Les parlemens sont-ils une émanation des états-généraux ? Les remplacent-ils dans leur absence par la nature même de la monarchie, qui admet nécessairement un corps intermédiaire ? Ont-ils été plus utiles aux rois qu’aux peuples, ou aux peuples qu’aux rois ? N’ont-ils pas achevé de détruire nos antiques libertés, en offrant à la nation un rempart vain & illusoire ? Sont-ils des représentans de la nation, lorsque leurs charges sont tout-à-la fois héréditaires & vénales, caractere distinctif de l’aristocratie qui se trouve au sein de la monarchie ? Qui les a chargés, tantôt de livrer le peuple au roi, tantôt de résister au roi sans le vœu du peuple ?

Mais aussi n’ont-ils pas quelquefois opposé une digue salutaire à des édits bursaux, & arrêté les coups trop violens du pouvoir absolu ? N’ont-ils pas eu des momens de force & de sagesse ? Mais pourquoi sont-ils presque toujours en-deçà des idées de leur siecle ? Pourquoi ont-ils été mus tantôt par la cour, tantôt contre cette même cour, & le plus souvent à leur insu ?

Pourquoi le parlement de Paris s’est-il comme détaché des autres cours ? Pourquoi s’est-il opposé à la suppression des corvées, à la suppression des maîtrises ? Pourquoi maintient-il les plus vieilles prérogatives & les plus abusives, le gouvernement féodal étant tombé & ne devant plus exister, puisqu’il n’y a plus qu’un maître ? Pourquoi, sollicité par l’autorité royale, a-t-il refusé d’assurer aux protestans l’état civil ? Pourquoi a-t-il soutenu le pour & le contre, comme s’il n’étoit jaloux que d’élever la voix ? D’où naît sa foiblesse étrange dans telle circonstance, & sa force prodigieuse dans telle autre ?

Ce corps a-t-il une politique suivie, ou bien obéit-il au hasard ? Seroit-il comme le petit poids qui court sur la balance romaine ? Ici il n’est que zéro, là il fait tout-à-coup équilibre à une force puissante & considérable.

Comment les parlemens, devant être chers aux souverains qui ont tout gagné par leur implantation dans le corps politique, ont-ils presque toujours été exposés à l’humeur capricieuse de ces mêmes souverains ? Qu’est ce que l’enregistrement ? Je n’ai jamais bien su le comprendre.
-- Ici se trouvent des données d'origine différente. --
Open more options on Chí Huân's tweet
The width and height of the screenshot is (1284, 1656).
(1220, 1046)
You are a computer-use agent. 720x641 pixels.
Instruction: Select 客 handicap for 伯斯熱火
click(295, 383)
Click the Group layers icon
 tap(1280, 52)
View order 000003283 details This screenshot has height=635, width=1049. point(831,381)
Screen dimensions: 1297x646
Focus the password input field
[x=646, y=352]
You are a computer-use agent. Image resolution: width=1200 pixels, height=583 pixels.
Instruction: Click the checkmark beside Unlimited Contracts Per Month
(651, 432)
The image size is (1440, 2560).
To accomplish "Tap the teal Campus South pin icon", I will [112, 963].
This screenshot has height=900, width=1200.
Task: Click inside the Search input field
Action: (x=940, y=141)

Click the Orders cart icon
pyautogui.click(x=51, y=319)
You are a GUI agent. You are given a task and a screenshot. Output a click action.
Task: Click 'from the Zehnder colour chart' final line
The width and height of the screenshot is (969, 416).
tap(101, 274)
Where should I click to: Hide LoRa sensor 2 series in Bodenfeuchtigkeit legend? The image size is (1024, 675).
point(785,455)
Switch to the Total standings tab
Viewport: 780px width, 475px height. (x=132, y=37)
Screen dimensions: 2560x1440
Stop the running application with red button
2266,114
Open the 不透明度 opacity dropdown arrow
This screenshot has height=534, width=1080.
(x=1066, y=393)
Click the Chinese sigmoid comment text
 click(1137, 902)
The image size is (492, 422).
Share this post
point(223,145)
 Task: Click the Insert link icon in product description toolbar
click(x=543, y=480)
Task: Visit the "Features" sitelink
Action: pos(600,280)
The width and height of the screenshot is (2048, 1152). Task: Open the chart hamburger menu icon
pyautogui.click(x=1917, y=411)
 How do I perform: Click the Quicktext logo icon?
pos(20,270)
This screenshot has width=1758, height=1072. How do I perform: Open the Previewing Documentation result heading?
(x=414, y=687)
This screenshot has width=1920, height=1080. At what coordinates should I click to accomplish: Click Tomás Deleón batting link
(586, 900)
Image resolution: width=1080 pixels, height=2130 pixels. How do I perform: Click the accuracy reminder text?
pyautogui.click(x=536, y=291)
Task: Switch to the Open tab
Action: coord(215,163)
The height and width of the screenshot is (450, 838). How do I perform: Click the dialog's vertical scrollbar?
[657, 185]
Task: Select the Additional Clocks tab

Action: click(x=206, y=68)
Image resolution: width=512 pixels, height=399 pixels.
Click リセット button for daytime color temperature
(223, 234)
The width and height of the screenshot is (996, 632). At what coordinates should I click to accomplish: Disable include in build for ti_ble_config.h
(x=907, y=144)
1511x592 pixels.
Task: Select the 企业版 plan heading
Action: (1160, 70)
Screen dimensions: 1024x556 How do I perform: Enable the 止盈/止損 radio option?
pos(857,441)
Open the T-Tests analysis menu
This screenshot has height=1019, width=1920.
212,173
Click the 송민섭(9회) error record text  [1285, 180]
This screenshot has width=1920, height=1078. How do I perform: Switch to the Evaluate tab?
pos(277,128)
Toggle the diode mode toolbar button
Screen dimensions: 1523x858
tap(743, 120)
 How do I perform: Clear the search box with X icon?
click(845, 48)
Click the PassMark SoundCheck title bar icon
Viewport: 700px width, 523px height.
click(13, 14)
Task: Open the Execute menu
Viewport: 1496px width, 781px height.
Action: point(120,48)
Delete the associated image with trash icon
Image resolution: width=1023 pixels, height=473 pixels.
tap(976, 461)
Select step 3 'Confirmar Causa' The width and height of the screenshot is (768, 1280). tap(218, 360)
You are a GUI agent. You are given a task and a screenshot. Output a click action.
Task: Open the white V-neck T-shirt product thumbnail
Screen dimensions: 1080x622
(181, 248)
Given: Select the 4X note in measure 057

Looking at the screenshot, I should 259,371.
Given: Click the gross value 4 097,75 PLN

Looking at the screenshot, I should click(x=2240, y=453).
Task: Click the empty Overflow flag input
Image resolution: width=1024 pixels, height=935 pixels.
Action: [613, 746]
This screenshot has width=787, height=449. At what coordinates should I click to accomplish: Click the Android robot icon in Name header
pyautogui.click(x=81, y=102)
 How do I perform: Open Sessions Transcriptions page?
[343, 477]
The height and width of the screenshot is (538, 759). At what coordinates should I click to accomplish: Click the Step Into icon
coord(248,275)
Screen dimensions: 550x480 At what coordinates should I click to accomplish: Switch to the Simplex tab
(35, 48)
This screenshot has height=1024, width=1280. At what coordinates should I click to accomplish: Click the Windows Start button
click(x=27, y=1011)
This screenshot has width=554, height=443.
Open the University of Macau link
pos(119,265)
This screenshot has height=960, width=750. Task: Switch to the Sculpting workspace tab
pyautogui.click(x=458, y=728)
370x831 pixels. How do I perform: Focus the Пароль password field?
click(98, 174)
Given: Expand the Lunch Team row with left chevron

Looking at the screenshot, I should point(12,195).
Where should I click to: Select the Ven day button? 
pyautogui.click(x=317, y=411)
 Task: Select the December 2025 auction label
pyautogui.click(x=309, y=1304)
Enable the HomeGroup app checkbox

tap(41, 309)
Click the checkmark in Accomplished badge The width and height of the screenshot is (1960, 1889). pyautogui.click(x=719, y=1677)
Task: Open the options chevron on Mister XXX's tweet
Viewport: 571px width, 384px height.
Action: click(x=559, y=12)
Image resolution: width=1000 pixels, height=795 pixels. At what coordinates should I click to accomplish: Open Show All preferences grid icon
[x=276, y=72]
Qu’est-ce que ces remontrances qui ont quelquefois une éloquence mâle & patriotique, digne des républiques, & qui n’ont rien opéré ? Enfin qu’est-ce que la résistance des membres du parlement aux volontés du monarque ? Sont-ils des représentans de la nation, ou de simples juges créés pour rendre la justice au nom du roi ?

Voilà des questions délicates, qui n’appartiennent point à cet ouvrage, & que je me garderai bien de vouloir résoudre. Les raisonnemens & les faits peuvent militer de part & d’autre, & les circonstances seules feront de ce corps une ombre ou une réalité.

Si les Bourbons regnent aujourd’hui, ils le doivent à la fermeté du parlement de Paris lors de la ligue. Il pourroit renaître un jour une époque à peu près semblable, où ce corps influeroit d’une maniere aussi inattendue & tout aussi décisive.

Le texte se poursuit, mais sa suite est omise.